Peptide Encoded Chiral Inorganic Nanomaterials
Speaker
Ki Tae Nam
Professor, Seoul National University
About This Talk
From small molecules to entire organisms, evolution has refined biological structures at the nanoscale, microscale and macroscale to be chiral—that is, mirror dissymmetric. Chiral nanoscale materials can be designed that mimic, refine, and advance biological chiral geometries, to engineer optical, physical, and chemical properties for applications in photonics, sensing, catalysis, and biomedicine. The idea that inorganic materials can be chiral seems to be counterintuitive. In this talk, Professor Nam will discuss a new mechanism that can generate chiral nanomaterials based on the interaction between chiral peptides and high index plane of metal surface. The enantioselective interaction of chiral molecules and high-Miller-index facets can break the mirror symmetry of the metal nanocrystals. Nam will also discuss interesting optical properties of these chiral gold plasmonic nanoparticles that were synthesized by the peptides and amino acid. The resulting 432 symmetric chiral morphology result in the highest dissymmetry factor (g) and the efficient coupling with other materials. This synthetic approach for the chirality control of inorganic nanomaterials can have a lot of potential to maximize the light-matter interaction, resulting in many optical, electronic and biological applications.
Biography
Professor Ki Tae Nam received his B.S. and M.S. in materials science and engineering from Seoul National University, and his Ph.D. in materials science and engineering from MIT. He received the “outstanding PhD thesis award” from MIT. His PhD thesis was about the “virus-based battery” that has been highlighted as the first demonstration of virus-based electrochemical devices.
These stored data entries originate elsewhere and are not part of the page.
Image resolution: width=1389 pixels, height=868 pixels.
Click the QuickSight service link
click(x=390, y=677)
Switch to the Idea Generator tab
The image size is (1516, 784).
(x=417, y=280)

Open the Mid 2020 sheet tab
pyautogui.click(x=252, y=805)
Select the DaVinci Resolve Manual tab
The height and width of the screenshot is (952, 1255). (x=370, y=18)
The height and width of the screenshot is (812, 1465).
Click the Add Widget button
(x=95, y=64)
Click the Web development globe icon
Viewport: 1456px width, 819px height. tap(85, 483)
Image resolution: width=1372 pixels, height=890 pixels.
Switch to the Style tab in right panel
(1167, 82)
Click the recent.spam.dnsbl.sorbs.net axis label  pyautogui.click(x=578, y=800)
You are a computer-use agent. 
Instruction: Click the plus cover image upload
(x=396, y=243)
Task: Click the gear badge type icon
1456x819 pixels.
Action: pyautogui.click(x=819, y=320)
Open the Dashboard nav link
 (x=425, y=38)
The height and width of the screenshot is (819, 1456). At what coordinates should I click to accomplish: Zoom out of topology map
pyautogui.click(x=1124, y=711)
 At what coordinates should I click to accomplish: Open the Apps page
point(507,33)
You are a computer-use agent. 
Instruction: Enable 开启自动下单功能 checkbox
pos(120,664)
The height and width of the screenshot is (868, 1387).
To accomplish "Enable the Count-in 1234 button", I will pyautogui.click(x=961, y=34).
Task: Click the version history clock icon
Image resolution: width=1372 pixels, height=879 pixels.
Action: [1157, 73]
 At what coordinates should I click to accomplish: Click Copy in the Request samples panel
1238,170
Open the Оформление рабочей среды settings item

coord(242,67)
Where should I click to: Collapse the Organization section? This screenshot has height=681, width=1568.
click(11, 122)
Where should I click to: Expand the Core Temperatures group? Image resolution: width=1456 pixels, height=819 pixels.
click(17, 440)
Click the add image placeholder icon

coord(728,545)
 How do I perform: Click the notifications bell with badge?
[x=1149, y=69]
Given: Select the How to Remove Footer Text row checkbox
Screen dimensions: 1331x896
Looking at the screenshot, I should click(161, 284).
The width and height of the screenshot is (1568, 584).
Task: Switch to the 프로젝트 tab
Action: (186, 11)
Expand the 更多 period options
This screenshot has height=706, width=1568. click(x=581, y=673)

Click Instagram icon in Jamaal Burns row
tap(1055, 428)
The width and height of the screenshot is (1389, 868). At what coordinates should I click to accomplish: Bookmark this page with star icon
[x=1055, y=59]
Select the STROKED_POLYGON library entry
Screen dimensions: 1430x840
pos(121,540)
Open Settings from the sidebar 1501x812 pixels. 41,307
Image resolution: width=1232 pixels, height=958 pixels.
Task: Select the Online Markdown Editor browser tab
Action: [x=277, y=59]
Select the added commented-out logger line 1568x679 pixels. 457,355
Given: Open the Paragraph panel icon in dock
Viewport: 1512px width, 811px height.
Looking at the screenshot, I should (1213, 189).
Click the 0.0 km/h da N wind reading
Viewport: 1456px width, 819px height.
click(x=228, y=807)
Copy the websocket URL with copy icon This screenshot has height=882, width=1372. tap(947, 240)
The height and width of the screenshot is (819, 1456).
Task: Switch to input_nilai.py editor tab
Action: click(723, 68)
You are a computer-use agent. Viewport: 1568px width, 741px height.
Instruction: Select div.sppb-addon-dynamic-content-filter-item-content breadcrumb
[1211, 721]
During his postdoc (2007-2010) at Lawrence Berkeley National Lab, he studied peptide mimetic polymers to assemble two-dimensional structures. Since 2010, his group at SNU continues to pioneer the research area of bioinspired materials science to make new functional materials for energy and optical applications. Recent innovations include the development of CO2 utilization chemistry (Nature Energy. 2021, 6, 733 and Nature synthesis. 2024, 3 etc) and the peptide-based synthesis of chiral nanomaterials (Nature 2018, Nature 2022 and Nature Materials 2024). In 2022, he received the POSCO Chung-am Award that is one of the most prestigious award in Korea. He has served on the presidential advisory committee for science and technology for the Korean president since 2022.